La traduction que j’offre au public est de moi tout entière. On y trouvera peu de ressemblances avec celles qui l’ont précédée. Ce n’est pas que j’aie mis de l’amour-propre à refaire autrement ce qui était bien fait : mais, dût ce jugement paraître sévère, j’ai eu trop rarement à me défendre de cette tentation. D’ailleurs tout homme qui écrit a son style propre, qui dépend surtout de la forme sous laquelle il conçoit sa pensée et du tour qu’il y donne. Or, il y a plus d’une manière de voir ses propres idées et, à plus forte raison, celles d’autrui ; et voilà pourquoi tant de traducteurs, en voulant reproduire le même modèle, font des copies si dissemblables entre elles. J’en conclus qu’une même phrase peut être suffisamment bonne et convenable dans une traduction. et cesser de l’être si on la transporte dans une autre, parce qu’elle n’aura point ou la tournure, ou le mouvement, ou la couleur, demandés par ce qui suit et par ce qui précède. Aussi je n’ai jamais pensé qu’on pût faire une bonne traduction en corrigeant celles des autres. Du moins n’obtiendra-t-on jamais par ce moyen cette unité de ton et cette harmonie d’ensemble nécessaires dans toute œuvre de l’esprit.
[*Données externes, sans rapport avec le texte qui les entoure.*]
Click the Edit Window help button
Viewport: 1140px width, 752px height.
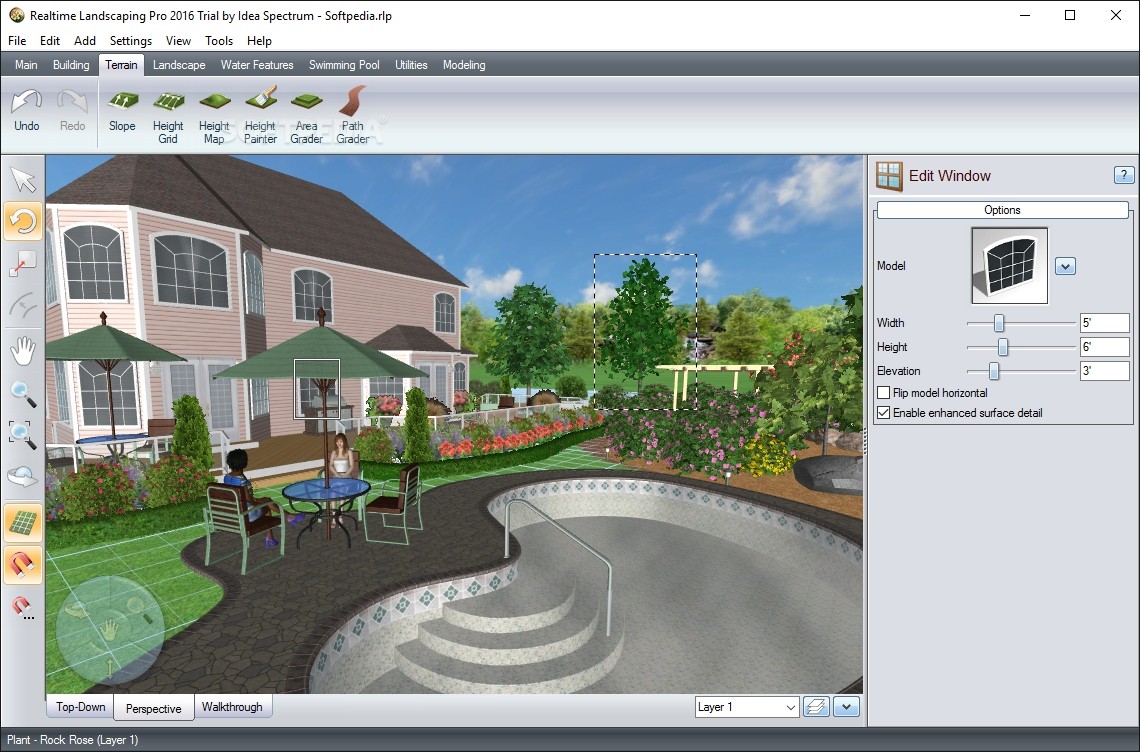pos(1122,174)
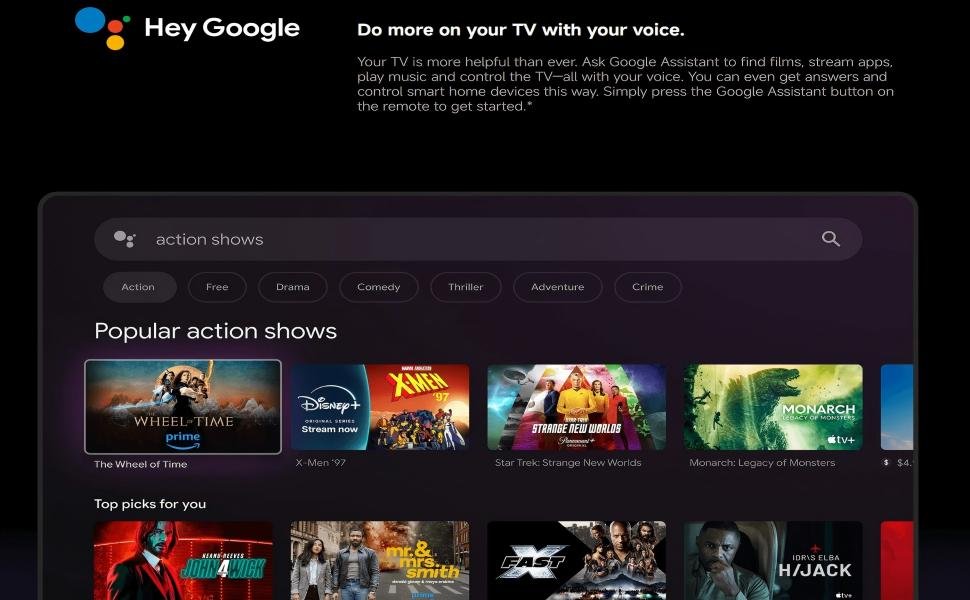Open Monarch: Legacy of Monsters thumbnail

pos(773,407)
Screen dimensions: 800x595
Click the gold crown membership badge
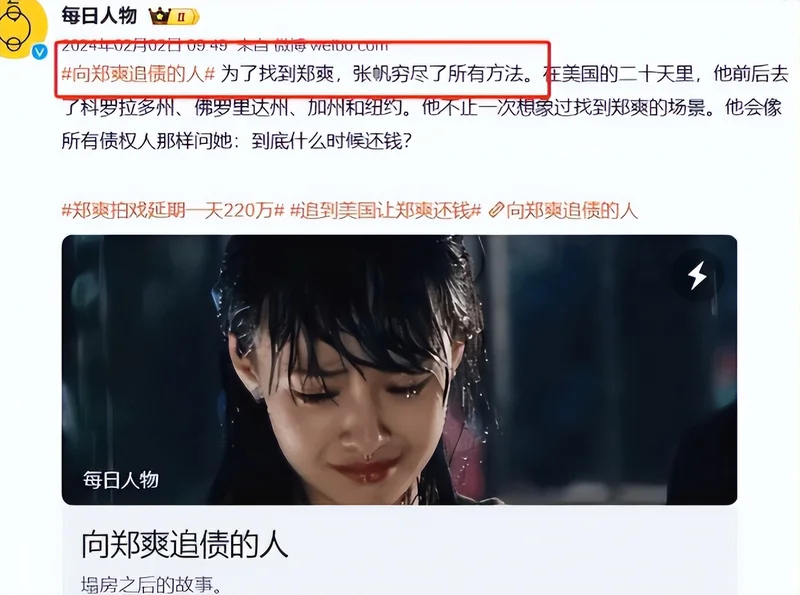pos(160,16)
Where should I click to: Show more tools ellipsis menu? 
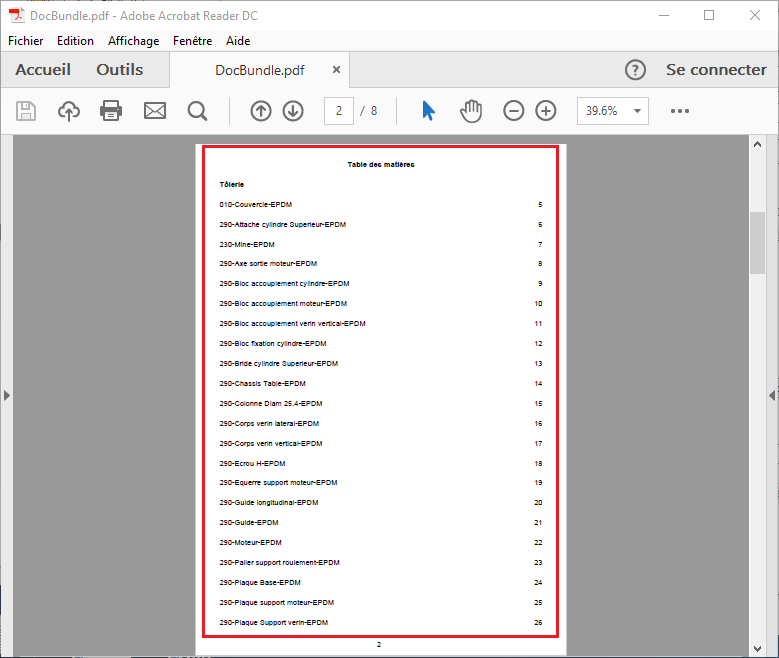click(x=680, y=111)
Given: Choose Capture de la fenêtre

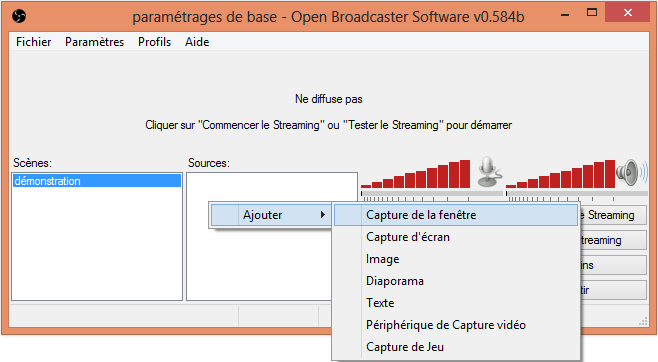Looking at the screenshot, I should (x=456, y=215).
De plus, une traduction, pour être lue, doit être de son siècle. Et je ne plaide pas ici la cause du néologisme : la nouveauté des mots ne fait pas celle du style, et la langue française possède depuis longtemps des expressions pour toutes les idées. Mais il est un progrès universel auquel ce genre d’ouvrages doit participer comme le reste. Les mêmes choses sont envisagées, d’un siècle à l’autre, d’une manière différente ; on découvre chaque jour dans des objets déjà et souvent observés des rapports inaperçus ; et, pour appliquer à un exemple particulier cette remarque générale, on entend mieux les anciens depuis que les grandes scènes de leur histoire se sont en quelque sorte renouvelées sous nos yeux. Cette lumière qui naît des événements et du jeu des passions nous montre dans leurs écrits ce qu’auparavant on n’y distinguait pas assez. Si donc il est vrai de dire que ce serait manquer à la vérité historique et faire un perpétuel anachronisme que de ne regarder l’anti-

  1. Annales, liv. IV, chap. xx.
  2. Ibid., liv. XVI, chap. xxvi.
  3. Agricola, chap. iii.
  4. Histoires, liv. I, chap. i.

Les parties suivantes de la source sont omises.